Enric Juliana escribía en 2000 hablando del reto del siglo para Cataluña: «La palabra clave continúa siendo identidad». En 2003, el periodista F. MarcÁlvaro aseguraba que «la ciénaga de Madrid contamina el oasis catalán» y el escritor y profesor O. Pi de Cabanes que desde 1980 «se ha dado en Cataluña una ‘guerra civil’ solapada que ha tenido en la cultura su principal víctima». El propio Juliana, que en 2006 publicó un libro con el subtítulo de ‘Una visión antibalcánica del porvenir español’, fue el muñidor del editorial conjunto de 2009 titulado ‘La dignidad de Cataluña’, un documento que sirvió para enmarcar el discurso y marcar la agenda identitaria que se inflamaría a partir de la Diada de 2012. La de 2013 escenificó la Vía Catalana, una síntesis de las vías báltica y kosovar. La primera sedujo a los dirigentes de ERC en los 90, hasta que la guerra de Yugoslavia apagó la fiebre. Que ERC, rompiendo el tabú de la distancia España-Yugoslavia, haya postulado la segunda haciendo caso omiso, pese a la densidad de historiadores, de los preámbulos de tan insólita vía hacia la independencia, es sorprendente. Y que la vía báltica haya resurgido circunvalando la lección de los Balcanes, preocupante. Pero ERC ha recogido las nueces de la burbuja identitaria, después de varear el árbol con la pértiga del victimismo. «Han sido muy hábiles a la hora de persuadir a su pueblo de que está siendo víctima de vecinos hostiles» (Jackson).
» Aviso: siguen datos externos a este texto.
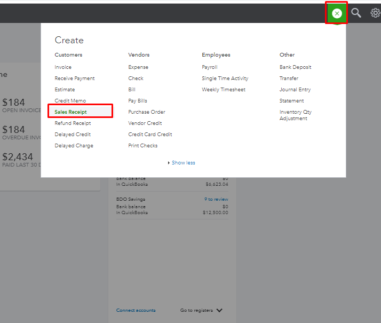Image resolution: width=381 pixels, height=323 pixels.
Task: Open Journal Entry form
Action: (295, 90)
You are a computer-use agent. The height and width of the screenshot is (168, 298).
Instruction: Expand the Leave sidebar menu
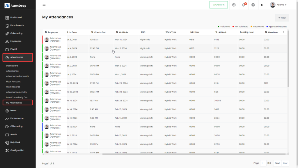click(13, 111)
No volveremos al oasis del que nos expulsó el pecado original de la identidad y la corrupción pero tenemos la imperiosa necesidad de hacer lo imposible, instituciones y ciudadanos, por evitar despeñarnos en el precipicio de la calamidad. La prioridad no es ya la impugnación de la deriva del ‘proceso’ sino la prevención del incendio. Las banderas son a menudo igníferas; la legalidad reúne muchos atributos valiosos y necesarios, pero no protege del fuego. Debemos actuar de acuerdo con ese postulado fundamental que recordaba Jackson desde y en los tiempos del oasis: primero somos seres humanos, luego miembros de una comunidad religiosa o nacional. De lo contrario, todo es posible.